There’s a moment in early grief when you catch yourself laughing at something, a joke, a dog doing something ridiculous, the absurdity of a typo, and then immediately feel guilty. How can I laugh when someone I love is gone?

Or you’re walking through the grocery store, hollowed out by loss, and you notice the tulips are beautiful. For three seconds, you feel something other than devastation. And then the grief crashes back in, twice as hard, as if to punish you for forgetting.

This is the impossible bind of grieving: How do you honor the reality of loss without drowning in it? How do you let in moments of beauty without betraying the person you’ve lost?

The question comes from someone whose nephew, young, vibrant, 33 years old, died suddenly in an avalanche. The grief is fresh, disorienting, total. And yet there are also teachings about “taking in the good,” about building inner resources, about not getting lost in the negative. So what to do?

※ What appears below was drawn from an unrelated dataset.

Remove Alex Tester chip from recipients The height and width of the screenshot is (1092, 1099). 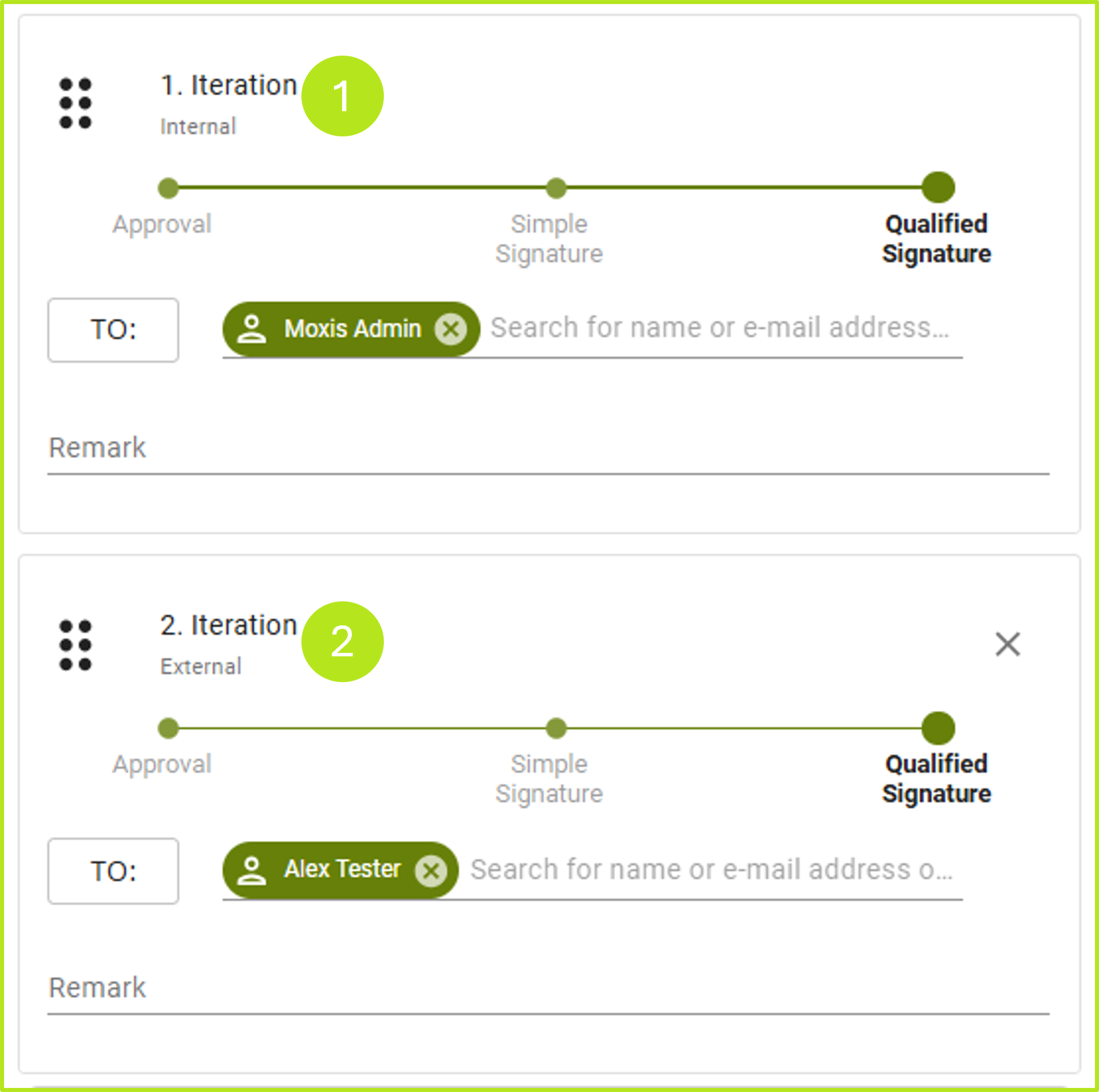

Is taking in the good a form of spiritual bypassing, a way of avoiding the raw truth of pain? Or is there a way to be with the grief while also recognizing that life, somehow, continues to offer small moments of grace?

The Rhythm of Grief

Here’s the fundamental truth: Grief and goodness are not opposites. They coexist.

This isn’t about choosing one or the other. It’s not about “focusing on the positive” to escape the pain. That would be bypassing, and it would fail because grief doesn’t work that way. You can’t outrun it. You can’t think your way around it. It will find you in the cereal aisle, in the shower, in the middle of a Tuesday afternoon when you suddenly remember something they said, and the floor drops out from under you.

But the other truth is this: You can be devastated and notice the tulips. Both are real and both are true. Recognizing one does not negate the other.

In fact, this is the very practice grief asks of us: to hold the mosaic of reality without collapsing it into a single story.

There’s a rhythm to this. It’s a three-part process: “let be, let go, let in.”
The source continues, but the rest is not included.